::: Records shown

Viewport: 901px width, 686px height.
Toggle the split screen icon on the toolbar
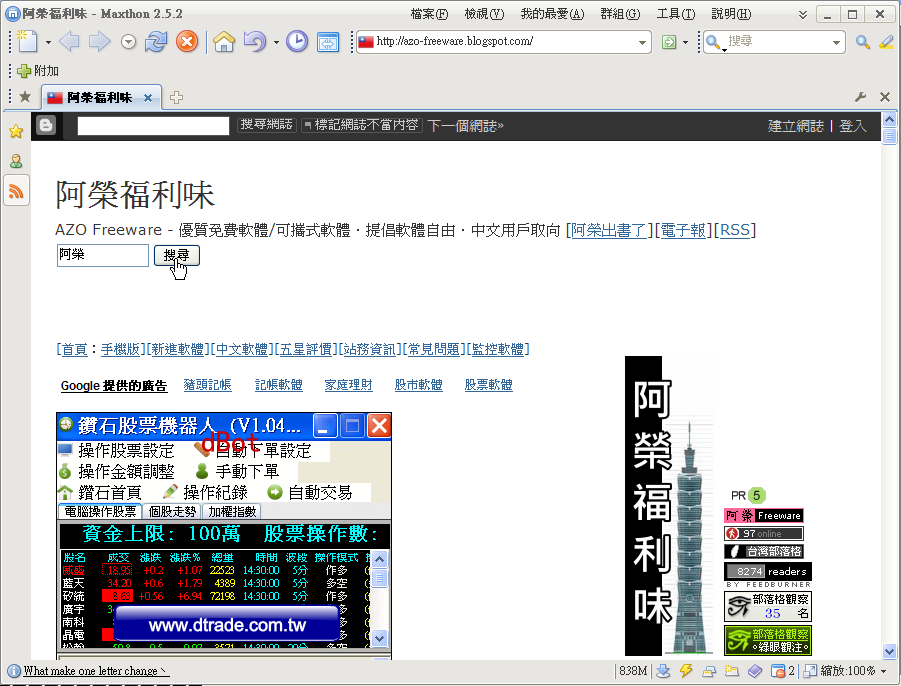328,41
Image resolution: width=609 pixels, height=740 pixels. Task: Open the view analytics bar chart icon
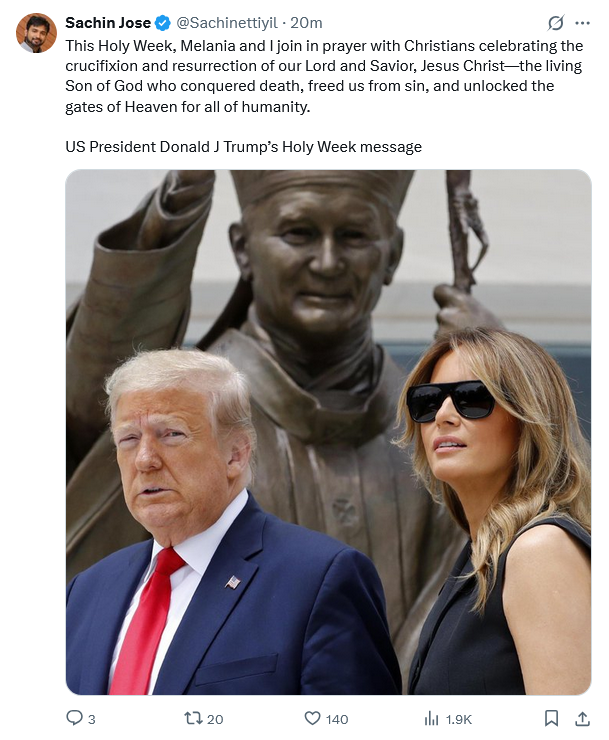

::::::
::: Records shown

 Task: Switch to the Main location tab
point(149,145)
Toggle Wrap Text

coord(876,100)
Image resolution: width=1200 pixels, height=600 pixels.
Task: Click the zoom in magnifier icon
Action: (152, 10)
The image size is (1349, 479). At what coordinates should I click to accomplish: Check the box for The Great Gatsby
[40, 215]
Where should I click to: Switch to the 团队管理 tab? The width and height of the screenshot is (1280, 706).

::::::
::: Records shown

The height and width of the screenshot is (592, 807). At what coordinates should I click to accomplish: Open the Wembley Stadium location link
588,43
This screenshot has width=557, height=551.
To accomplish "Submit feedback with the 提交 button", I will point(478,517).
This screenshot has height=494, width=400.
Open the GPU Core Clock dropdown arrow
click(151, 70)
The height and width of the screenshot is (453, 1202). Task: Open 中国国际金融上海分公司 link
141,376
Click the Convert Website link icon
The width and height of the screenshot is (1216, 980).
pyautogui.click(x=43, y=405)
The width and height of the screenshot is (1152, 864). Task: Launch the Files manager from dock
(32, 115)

::::::

### [What you need to do]
Every line above that has the string "This" needs to be copied.

### [Your response]
This screenshot has width=557, height=551.
This screenshot has height=494, width=400.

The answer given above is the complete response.